Independence keeps the vision pure
For Salas, independence is straightforward: it keeps the agency creative-first. No reporting obligations. No compromise on who gets hired or how briefs get answered. “It allows the agency to be creative first,” he says. “And I think that’s why a lot of our collaborators, freelancers and full-time team love working with us.”
The freedom to explore enables the thinking. The thinking enables the creativity. The creativity enables the results. That’s the professional broadcast segue, as the show’s host might say.

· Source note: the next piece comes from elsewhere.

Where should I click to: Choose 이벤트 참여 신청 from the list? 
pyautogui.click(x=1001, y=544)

Why brands pick Young Hero
Brands come for the founder access and the casting model. With Nick’s five years at 72andSunny and Salas’s time at RGA and 360i/Ogilvy, the network runs deep enough to scale without the overhead of a large staff.
What they call “generosity boards” — unsolicited creative ideas packaged and sent to brands they admire — has become a calling card. It’s not a pitch. It’s a handshake. “We create almost like an award idea and a one-pager,” Salas says. “We sometimes outreach people just to say hello.”

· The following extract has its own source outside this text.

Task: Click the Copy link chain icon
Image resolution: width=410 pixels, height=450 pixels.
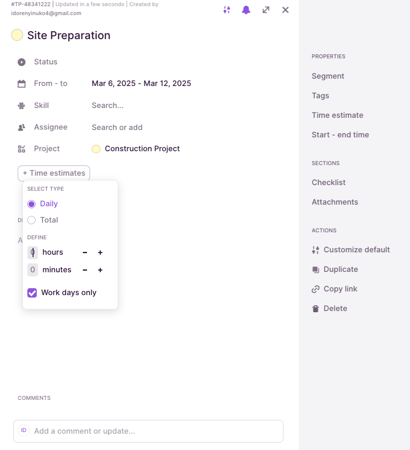Action: 315,289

Why young talent grows fast here
At RGA, Salas was put in one group and worked on one client for a year and a half. At Young Hero, the client roster is diverse enough that designers and strategists touch different industries every month.
The agency also gives young creatives access to creators — which is where the magic compounds. One of their full-time designers, Corey, started collaborating with musicians on Spotify visualizers and album covers. “It allows us to try things that maybe aren’t proper for a brand project,” Salas says. “There’s a very broad range of artfulness you can bring.”

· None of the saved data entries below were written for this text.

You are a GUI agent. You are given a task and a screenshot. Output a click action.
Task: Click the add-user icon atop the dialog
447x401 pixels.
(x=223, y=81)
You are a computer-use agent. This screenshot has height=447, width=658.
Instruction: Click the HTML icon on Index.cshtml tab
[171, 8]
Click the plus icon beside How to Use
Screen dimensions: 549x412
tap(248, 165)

Weirdos when it’s weird, misfits when it’s bold
Salas won’t pick one. The Hero Bread campaign — a project for a carbless bread brand — was a weirdo moment. The Ro work with Charles Barkley, where Barkley was in the room co-writing scripts with Nick and director Beatty — that’s misfit energy.
“Charles was right there with us writing the scripts,” Salas says. “There’s a lot of references you can write in his tone, but you need to riff with him.” The resulting GLP-1 campaigns for Ro broke stigma with humor, and the cutouts from one of their ads made it onto the Inside the NBA segment.
Dear Dude Wipes (and Morgan Flatley): hello from Williamsburg
Salas shouts out Riley, the founder of Dude Wipes, whose Expo West booth was “the coolest by far.” Young Hero even sent them a generosity board — just to say hello.
The other shoutout has roots. McDonald’s was Salas’s first client at ALMA DDB back in 2006, working on Happy Meal campaigns. Now, calling in from Ecuador with his family, he’s been ordering McDonald’s with localized menu items — tostones with egg McMuffin and Ecuadorian sausage. Morgan Flatley, global CMO at McDonald’s, gets the nod. Some connections never fade.